I borrowed this book, as an ebook, from my local library. Almost all of John Green’s books are available as ebooks, audiobooks, and in physical copies. Green’s work is prevalent, so you can probably find this book anywhere books are sold.
Looking for Alaska is the first John Green book I have read. I cannot say I want to read more…
This story took a turn I was not expecting for a YA novel. I feel the need to give trigger warnings for:
- Underage drinking and driving
- Sexual content
Do these mature themes take away from the story? No, but might not be suitable for all ages (13+).
Miles, aka Pudge, is sent a boarding school called Culver Creek. He rooms with a guy who becomes a close friend. Miles quickly became the victim to a series of pranks and caught in the middle of a prank war. He also catches the eye of a fellow student named Alaska.

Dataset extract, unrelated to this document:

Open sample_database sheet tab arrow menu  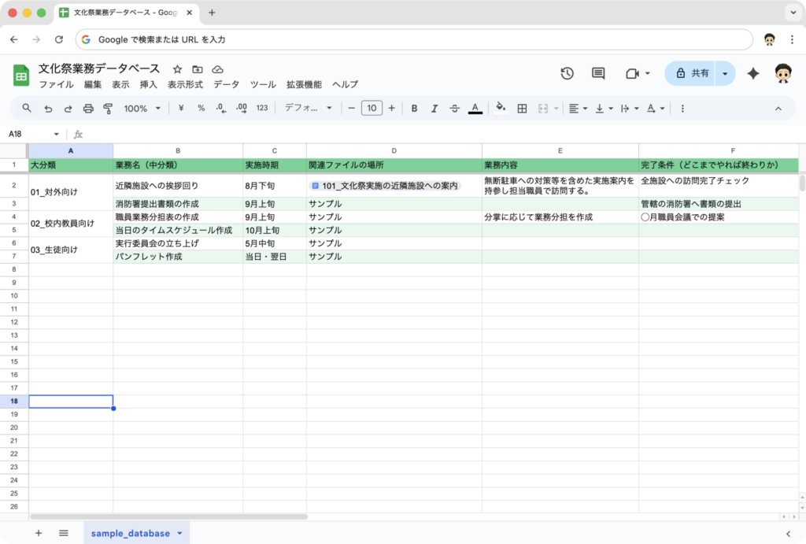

Alaska smokes, drinks, sells cigarettes, and has family problems. She is also well read and doesn’t need a boyfriend in her life, but has one. Almost all of the students smoke and drink out of boredom, too much freedom/lack of supervision, and frankly because they are young and dumb. All of their actions played out like a typical teenage drama. The students gather to have parties and prank each other, all while Miles is slowly falling in love with Alaska….but also has a “girlfriend.”
One night after a party the unthinkable happens. Miles and his friends’ are shaken to their core.

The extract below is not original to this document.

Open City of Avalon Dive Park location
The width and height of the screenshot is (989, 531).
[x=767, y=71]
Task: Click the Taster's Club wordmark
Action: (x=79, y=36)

While I do not enjoy John Green’s style, I did like Looking for Alaska but not nearly enough to recommend to all readers or to go on to read his other books (minus the ones on Time’s list). I went into Looking for Alaska with very low expectations, because of the reviews I have read but liked a few things: the grittiness of the story, the timeline style in which the story was told, and reading from the perspective of a young male. I also enjoyed the other male characters in the story and their take on relationships.
But, as always, there were things I did not like.
- Alaska/Miles/Lara lust triangle *rolls eyes*
- The feelings of a cautionary tale—similar to Go Ask Alice.
I am not going to discuss these things in more depth because I will ruin the story.
Do I recommend Look for Alaska? Honestly no, unless you are a teenager. There was nothing special about Looking for Alaska. I rated it 4 stars simply because I could not give it 3.5. Looking for Alaska is most definitely written for teens eyes only. If you are an older YA reader, like me, you can skip over Looking for Alaska. That being said, I can understand why Looking for Alaska made Time’s Best 100 YA list. Green pushed boundaries in a sensible way that was very realistic and relatable to teen readers.